**What to work on:**
Please revise the material from its first line through the line containing "coord(410,295)", changing "screenshot" to "screen capture" and keeping everything else the same. Leave the pictures out of your answer.

Entries on where items appear:
>> Begin

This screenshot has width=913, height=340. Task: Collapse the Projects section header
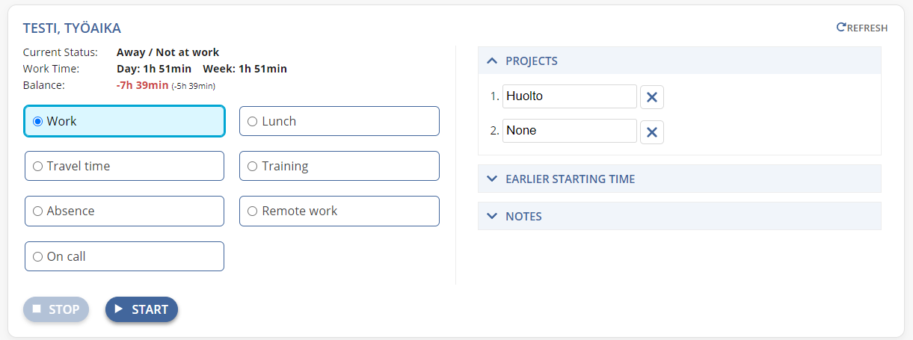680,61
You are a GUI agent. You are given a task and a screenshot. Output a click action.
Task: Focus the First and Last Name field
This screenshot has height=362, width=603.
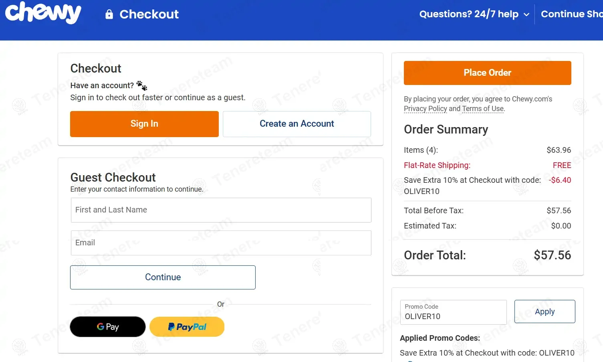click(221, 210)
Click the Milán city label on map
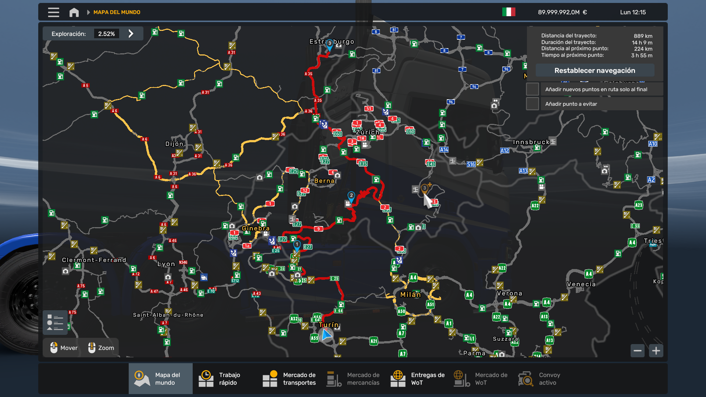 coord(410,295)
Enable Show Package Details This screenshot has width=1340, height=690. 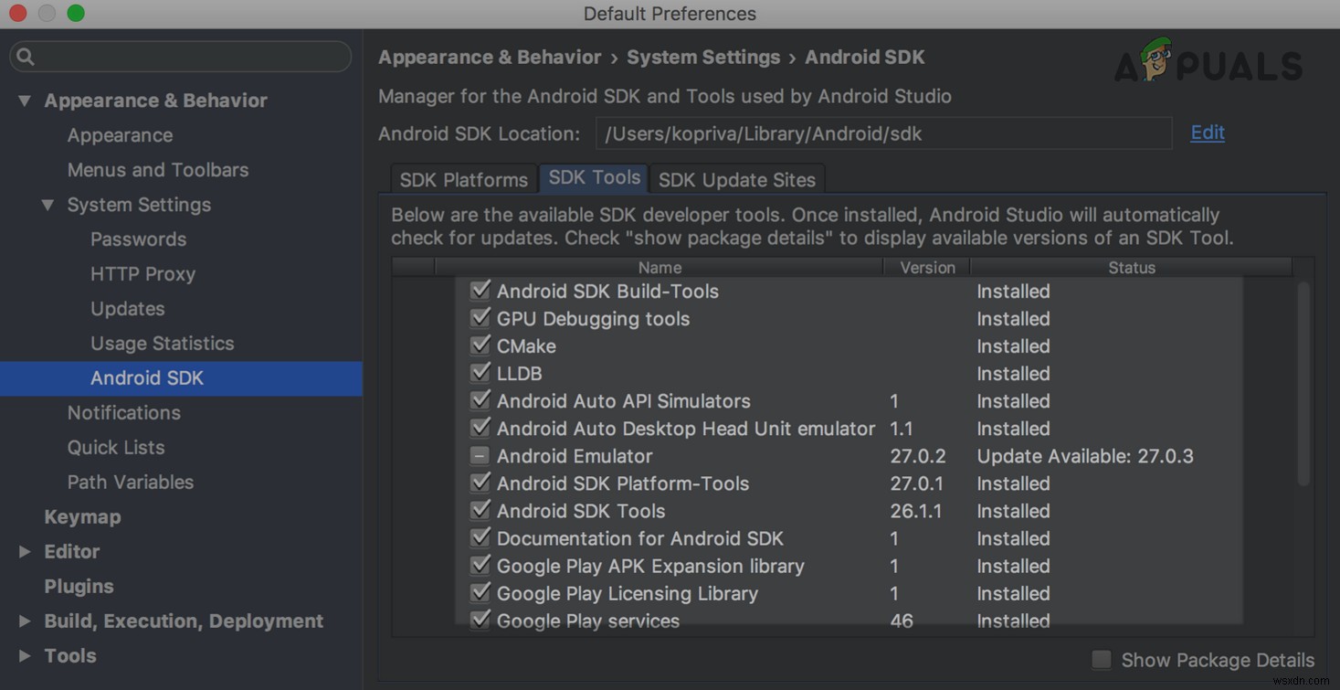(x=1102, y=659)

>> End

**Answer for this exercise:**
This screen capture has width=913, height=340. Task: Collapse the Projects section header
680,61
You are a GUI agent. You are given a task and a screen capture. Output a click action.
Task: Focus the First and Last Name field
This screen capture has height=362, width=603.
click(221, 210)
Click the Milán city label on map
 coord(410,295)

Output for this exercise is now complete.